PASSAGE GIVEN
▼
As described in relation to FIG. 2, in certain embodiments, the projection module 415 projects one or more additive colors in the second projected image 210 and the additive colors mix with one or more colors of the display to neutralize at least a portion of the display. As stated above, neutralizing the display may include changing the display or a portion of the display to substantially white or to another solid color, producing a pattern on the display, and the like. The projection module 415 may project particular additive colors on top of particular colors in the projected image 125 to neutralize the particular colors; each particular additive color may be determined, as described below, to specifically correspond to a particular projected color to produce a desired effect (e.g. neutralization or color modification). The projection module 415 may receive, retrieve, and/or otherwise reference additive color information from the additive color determination module 430 as described below.

The projection module 415 may configure the second projected image 210 to have similar dimensions as the projected image 125. Furthermore, in one embodiment, the projection module 415 may control the movement and/or position of the second projector 140 including and lens changes and the like, to approximate position and/or size of the projected image 125. Furthermore, as described below, the projection module 415 may adapt the second projected image 210 and/or the projection module 415 may project multiple images, such as in a video stream, to neutralize a projected image 125 that includes changing images and/or a video stream.

Referring also to FIG. 5A, in one embodiment, additive colors in the second projected image 210 may produce a message 510 and/or symbol across the projected image 505 on the projection surface 500. In FIG. 5A, additive colors in the second image mix with colors of the projected image 505 to produce the words “NOT AUTHORIZED” 510 in a particular color across the projected image 505.

Referring back to FIG. 4, to generate additive colors as described, the interference module 310 may include the scanner module 420. The scanner module 420 scans the display of the projected image on the projection surface 120. The scanner module 420 may include and/or be in communication with the scanner 150 and/or sensor 145 to scan the projection surface 120 for the project identifier projected from the projector 110. As described above, the scanner 150 may include various scanners such as optical scanners, digital cameras, and the like.

The scanner 150 may record information concerning the projected image size, position, and the like. In one embodiment, the scanner 150 records an image and/or continuous video stream of the projected image 125.

The color determination module 425 determines a displayed color at each of a plurality of locations of the display. Each displayed color, in one embodiment, may be represented by a Red Green Blue (“RGB”) and/or hexadecimal (“HEX”) numeric value color code. An RGB value may be represented by a number for red, a number for green, and a number for blue. For example, an exemplary RGB value may be “(176, 23, 31)”.
▲
DATA EXTRACT
▼
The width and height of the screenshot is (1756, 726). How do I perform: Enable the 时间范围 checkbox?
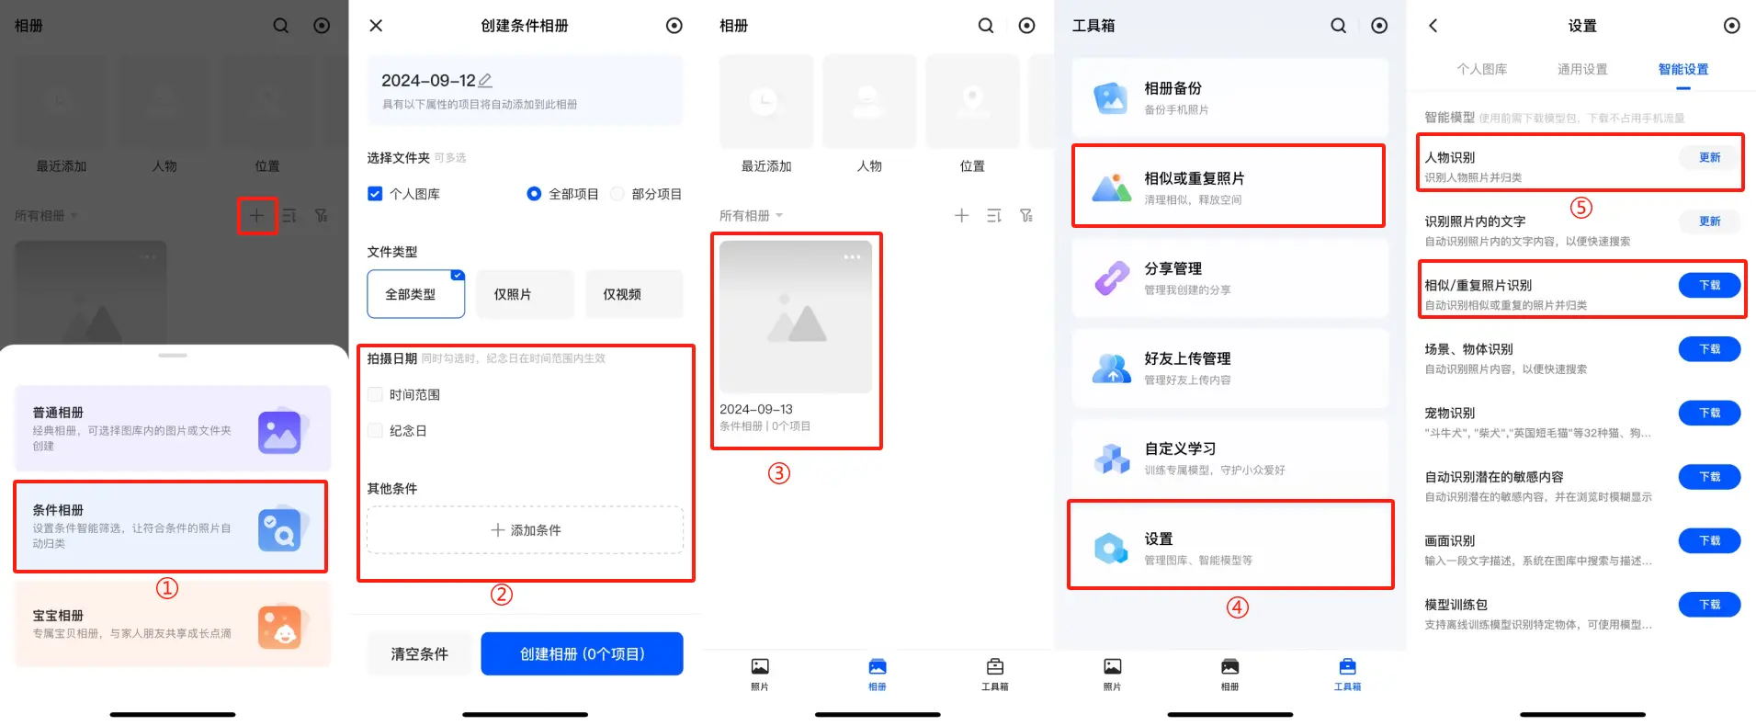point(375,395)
▲
▼
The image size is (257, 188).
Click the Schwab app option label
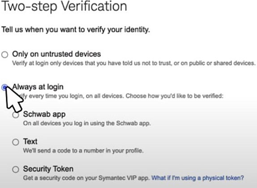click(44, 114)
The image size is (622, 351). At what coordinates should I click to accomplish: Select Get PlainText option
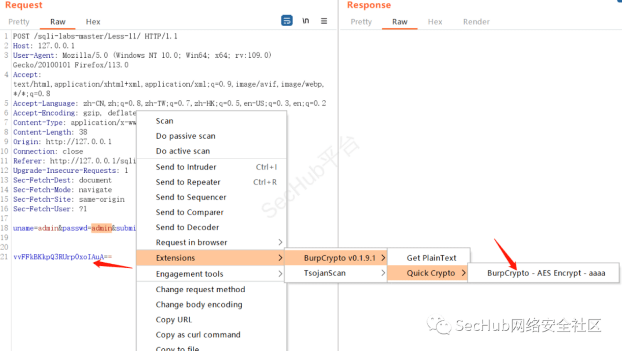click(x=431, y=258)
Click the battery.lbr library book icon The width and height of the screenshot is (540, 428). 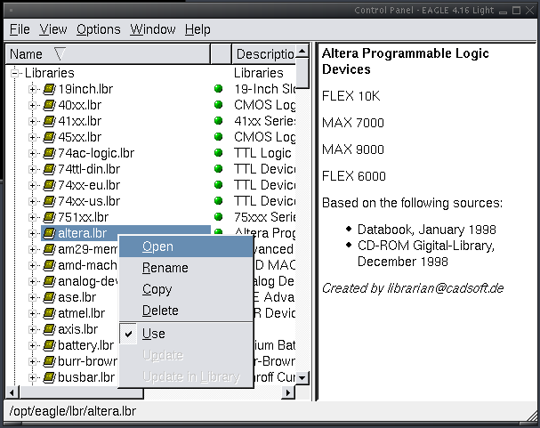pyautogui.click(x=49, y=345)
▲
WHAT TO WORK ON
In the projector passage, what words do the additive colors produce across the projected image in FIG. 5A? The items come from a different source than the projector passage.

CORRECT RESULT
The words “NOT AUTHORIZED”